Session 6 — Accessibility and Inclusive Design

@feb20-cohort It’s hard to believe that we’re already at the halfway mark with our sixth session tomorrow on Accessibility and Inclusive Design! We’ll be meeting tomorrow at 9am ET (at our standard Zoom link). Don’t forget to use the password that was sent to you last week over Direct Message! If you’re having trouble getting in, please get in touch with me or @zoe.

Take a look at the resources we will refer to during tomorrow’s session:

  1. Handout: Accessibility and Inclusive Design
  2. Slides: Accessibility and Inclusive Design

I look forward to chatting with you all soon. :slight_smile:

I have already forgotten the password :(. So sorry! #COVID-19 cognitive overload!

Liza, no worries! I’ve sent you another DM with the password. :slight_smile: See you tomorrow!

I found a website that provided more information on the “link” discussion:

@feb20-cohort - thanks for another great session. Since we weren’t able to get through the full lesson today, I’m proposing that we pick up next week before our session on Content Creation. If possible, I’ll encourage us to keep the updates portion a bit shorter, around 30 minutes, which should leave us with enough time for the rest.

I also welcome your feedback — feel free to share it in the discussion thread here, or over DM, or with @zoe or @LeighKP if you felt more comfortable. We’re here to make these sessions to work for you, so your input is invaluable!

Lesson Recap

This session, we explained terms like accessibility, inclusive design, remediation, and discussed how this all relates to open publishing and your OER creation project. Accessibility is often thought about as just being for students with disabilities, but as we see it, accessibility benefits all readers, even if implemented measures are designed for those at the margins or in smaller groups. It’s about ensuring that what you are making, whether it’s a website, drawing, video, etc. can be used and understood by all people, regardless of location, language, context, tools, disability, or more. It’s about making sure everyone can have a part to play in making these resources. We can think of web accessibility, content accessibility, and even how this can extend into pedagogy.

Inclusive design is about flexible solutions that provide people the space to create their own paths and meet their needs. The three core dimensions of inclusive design are:

  1. Recognize diversity and uniqueness - Understand that a one-solution-fits-all approach will not work, rather, there is more value to a flexible solution that users can adapt.
  2. Inclusive process and tools - Teams should include individuals who have a lived experience of the users the designs are intended for. Equitable creation is one where you promote just and fair inclusion throughout society and create the conditions in which everyone can participate, prosper, and reach his or her full potential. Maha Bali said it best!
  3. Broader beneficial impact - Designing not only to ensure that certain needs are met, but in a way that that design can benefit a larger group. This is what’s often called the ‘curb-cut effect.’

Take a look at the Inclusive Design Research Center for more resources, tools, and principles.

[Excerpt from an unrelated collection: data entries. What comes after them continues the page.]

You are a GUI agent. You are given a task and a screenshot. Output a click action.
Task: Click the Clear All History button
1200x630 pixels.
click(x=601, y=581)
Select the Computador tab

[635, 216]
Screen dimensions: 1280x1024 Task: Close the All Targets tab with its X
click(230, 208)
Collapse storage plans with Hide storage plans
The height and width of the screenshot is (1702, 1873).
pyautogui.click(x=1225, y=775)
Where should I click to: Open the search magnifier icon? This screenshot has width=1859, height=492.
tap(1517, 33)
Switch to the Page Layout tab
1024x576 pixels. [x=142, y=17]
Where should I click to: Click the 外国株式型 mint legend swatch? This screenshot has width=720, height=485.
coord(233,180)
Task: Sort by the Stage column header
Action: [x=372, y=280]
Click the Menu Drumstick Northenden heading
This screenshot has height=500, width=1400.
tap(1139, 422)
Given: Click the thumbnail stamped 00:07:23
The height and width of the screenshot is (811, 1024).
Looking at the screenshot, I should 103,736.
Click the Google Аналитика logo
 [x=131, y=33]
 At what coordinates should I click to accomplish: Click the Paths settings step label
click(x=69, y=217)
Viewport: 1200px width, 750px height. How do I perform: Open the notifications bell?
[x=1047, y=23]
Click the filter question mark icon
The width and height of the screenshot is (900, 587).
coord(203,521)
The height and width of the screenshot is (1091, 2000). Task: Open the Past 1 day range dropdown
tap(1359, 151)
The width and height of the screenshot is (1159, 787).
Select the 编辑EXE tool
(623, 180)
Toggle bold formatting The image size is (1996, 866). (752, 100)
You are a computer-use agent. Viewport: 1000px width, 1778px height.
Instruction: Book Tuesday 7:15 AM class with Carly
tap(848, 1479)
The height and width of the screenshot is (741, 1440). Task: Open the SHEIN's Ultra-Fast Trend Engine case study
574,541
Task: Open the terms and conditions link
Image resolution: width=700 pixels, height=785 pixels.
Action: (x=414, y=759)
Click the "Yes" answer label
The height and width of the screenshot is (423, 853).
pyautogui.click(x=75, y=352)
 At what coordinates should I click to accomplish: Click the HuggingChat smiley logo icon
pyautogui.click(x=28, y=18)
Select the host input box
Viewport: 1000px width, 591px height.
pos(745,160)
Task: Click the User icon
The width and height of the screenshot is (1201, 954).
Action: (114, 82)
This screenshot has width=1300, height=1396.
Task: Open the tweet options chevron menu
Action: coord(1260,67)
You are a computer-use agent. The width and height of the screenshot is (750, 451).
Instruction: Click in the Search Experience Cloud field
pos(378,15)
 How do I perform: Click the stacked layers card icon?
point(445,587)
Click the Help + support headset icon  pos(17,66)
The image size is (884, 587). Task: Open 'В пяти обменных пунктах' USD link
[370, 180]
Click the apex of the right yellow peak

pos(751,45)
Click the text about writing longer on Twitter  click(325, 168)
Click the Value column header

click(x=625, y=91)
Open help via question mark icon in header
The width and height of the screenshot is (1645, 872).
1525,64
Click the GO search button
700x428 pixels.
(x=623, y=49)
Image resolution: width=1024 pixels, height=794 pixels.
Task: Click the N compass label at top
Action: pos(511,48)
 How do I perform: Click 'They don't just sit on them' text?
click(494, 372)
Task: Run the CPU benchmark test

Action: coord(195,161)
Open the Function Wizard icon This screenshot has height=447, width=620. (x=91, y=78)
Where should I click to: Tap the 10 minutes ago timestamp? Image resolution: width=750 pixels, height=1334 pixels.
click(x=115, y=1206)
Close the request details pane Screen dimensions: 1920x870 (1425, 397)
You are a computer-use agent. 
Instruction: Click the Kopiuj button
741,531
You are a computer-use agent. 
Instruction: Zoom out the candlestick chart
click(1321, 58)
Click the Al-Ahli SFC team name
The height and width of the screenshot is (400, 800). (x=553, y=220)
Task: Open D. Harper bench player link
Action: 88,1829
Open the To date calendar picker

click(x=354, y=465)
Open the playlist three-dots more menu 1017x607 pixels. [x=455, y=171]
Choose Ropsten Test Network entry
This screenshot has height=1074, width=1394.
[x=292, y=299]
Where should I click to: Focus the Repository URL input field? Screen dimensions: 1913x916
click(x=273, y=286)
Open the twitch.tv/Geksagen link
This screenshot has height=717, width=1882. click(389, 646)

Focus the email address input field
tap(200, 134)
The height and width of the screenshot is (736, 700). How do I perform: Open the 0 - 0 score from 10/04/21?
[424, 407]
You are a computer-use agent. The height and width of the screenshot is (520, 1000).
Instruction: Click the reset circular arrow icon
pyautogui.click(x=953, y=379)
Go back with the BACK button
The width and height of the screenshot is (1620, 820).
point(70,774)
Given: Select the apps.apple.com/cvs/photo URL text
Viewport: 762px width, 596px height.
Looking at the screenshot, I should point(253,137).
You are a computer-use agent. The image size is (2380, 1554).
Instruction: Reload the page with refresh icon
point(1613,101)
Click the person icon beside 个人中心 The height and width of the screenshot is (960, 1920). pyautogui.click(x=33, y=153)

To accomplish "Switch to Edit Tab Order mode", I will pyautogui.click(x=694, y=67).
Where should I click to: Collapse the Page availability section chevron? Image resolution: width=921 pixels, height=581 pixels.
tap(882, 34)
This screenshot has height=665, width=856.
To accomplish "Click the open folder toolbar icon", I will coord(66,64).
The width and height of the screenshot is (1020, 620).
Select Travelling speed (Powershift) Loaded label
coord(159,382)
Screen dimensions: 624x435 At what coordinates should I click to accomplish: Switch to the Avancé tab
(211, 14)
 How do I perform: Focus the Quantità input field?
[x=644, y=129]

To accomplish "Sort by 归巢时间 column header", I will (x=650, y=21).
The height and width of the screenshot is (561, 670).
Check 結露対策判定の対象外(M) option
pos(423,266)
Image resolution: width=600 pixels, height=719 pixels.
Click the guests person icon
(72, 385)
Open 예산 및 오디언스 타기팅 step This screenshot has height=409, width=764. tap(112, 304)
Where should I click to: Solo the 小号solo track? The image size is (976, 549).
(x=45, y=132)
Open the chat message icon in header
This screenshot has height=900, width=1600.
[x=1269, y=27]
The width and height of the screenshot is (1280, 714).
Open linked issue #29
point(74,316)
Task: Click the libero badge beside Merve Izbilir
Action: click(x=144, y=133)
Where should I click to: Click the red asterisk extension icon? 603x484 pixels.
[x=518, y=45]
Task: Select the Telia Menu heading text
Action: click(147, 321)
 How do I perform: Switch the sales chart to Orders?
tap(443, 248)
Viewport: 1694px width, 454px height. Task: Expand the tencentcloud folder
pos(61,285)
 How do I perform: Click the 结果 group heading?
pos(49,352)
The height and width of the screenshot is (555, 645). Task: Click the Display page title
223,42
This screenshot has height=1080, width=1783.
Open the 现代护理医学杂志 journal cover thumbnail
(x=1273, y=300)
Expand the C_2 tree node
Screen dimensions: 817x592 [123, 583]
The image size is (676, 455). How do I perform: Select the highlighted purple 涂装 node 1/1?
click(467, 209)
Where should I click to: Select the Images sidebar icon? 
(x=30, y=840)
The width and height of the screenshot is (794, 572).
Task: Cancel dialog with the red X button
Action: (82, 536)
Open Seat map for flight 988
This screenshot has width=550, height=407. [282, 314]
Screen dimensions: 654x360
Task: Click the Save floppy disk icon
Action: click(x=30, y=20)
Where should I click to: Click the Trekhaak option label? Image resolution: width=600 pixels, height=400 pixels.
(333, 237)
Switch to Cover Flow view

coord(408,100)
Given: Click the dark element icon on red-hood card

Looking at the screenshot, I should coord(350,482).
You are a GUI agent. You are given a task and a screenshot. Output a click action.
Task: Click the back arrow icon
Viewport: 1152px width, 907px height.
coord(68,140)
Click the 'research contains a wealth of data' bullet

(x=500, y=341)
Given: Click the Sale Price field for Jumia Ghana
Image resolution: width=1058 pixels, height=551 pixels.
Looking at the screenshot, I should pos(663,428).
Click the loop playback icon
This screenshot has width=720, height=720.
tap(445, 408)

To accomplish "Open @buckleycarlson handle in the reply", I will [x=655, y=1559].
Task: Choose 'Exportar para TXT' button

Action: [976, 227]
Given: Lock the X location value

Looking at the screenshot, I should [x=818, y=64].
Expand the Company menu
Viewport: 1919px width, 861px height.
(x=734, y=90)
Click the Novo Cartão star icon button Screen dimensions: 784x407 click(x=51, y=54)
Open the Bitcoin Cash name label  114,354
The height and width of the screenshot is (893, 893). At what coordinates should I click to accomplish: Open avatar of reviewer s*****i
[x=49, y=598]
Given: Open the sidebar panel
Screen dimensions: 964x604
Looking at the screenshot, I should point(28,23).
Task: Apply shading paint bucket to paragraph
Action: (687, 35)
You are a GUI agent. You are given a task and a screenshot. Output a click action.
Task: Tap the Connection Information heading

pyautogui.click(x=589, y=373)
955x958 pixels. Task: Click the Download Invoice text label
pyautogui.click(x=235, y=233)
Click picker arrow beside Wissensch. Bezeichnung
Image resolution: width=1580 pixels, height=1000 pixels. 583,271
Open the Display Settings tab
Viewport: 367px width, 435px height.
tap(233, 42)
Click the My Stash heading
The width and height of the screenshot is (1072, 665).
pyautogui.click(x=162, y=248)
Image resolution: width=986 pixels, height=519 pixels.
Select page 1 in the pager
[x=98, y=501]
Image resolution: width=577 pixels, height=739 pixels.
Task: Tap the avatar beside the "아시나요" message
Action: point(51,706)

Access is one of the fundamental principles of the open movement broadly. Given OERs’ digital-first nature, this is all the more relevant as resources should not only conform to web accessibility standards, but they should also be available for reading in offline and print formats. The Rebus approach to open publishing in particular is about opening up the opportunities for both creation and use to all people around the world, and being transparent about how it works so that anyone can replicate it. Working with a collaboratively developed process like ours ensures that community interests remain at the forefront, and that resources produced are ‘ready to use’ straight out of the box with little to no remediation required.

Remediation is the work done to a text to make it accessible to a particular student or set of students. This work is often expensive, and in the case with All Rights Reserved materials, may need to be repeated from institution to institution. As part of our open publishing processes, we can minimize the amount of work needed to remediate a book for students by ensuring our books are accessible from the moment of publication. This doesn’t need to be a lot of work — in fact, much of it is already baked into the stages we’ve discussed so far! Take a look at how we breakdown different accessibility tasks throughout the publishing process in the slides.

Chat Transcript & Resources

The discussion in today’s chat was really good, so please take a look at the chat transcript. There were also lots of resources shared at today’s session, which I’ve compiled into a list:

I’ve promised to share a few more resources with individuals on the call, so you can expect me to follow-up in your project discussion spaces over the course of the week. :slight_smile:

Thanks, Daniel! This also seems to indicate that the default should be to have links open in the same window unless necessary. And if you’re doing so, to indicate with text and an icon.

@wrs15, I’d be curious to hear any follow-ups if you chat with the team at PSU who might be advocating for the reverse. This is a good conversation for us to keep going.

This is from our Ally group: “I spoke with one of the testers and the good news is that newer screenreaders are better able to detect new windows and tabs (i.e. when the link has a TARGET attribute).
However, not everyone has access to or uses the new options, so labeling links that open in new tabs/windows is still recommended”

They suggested this page from WCAG

Thanks, Wade! Good to hear about the features in new screen readers. I appreciate the reminder that not everyone will have access to these newer tools, so we should continue to label links that open in new windows. @Daniel-Hauptvogel, hope this offers some clarity!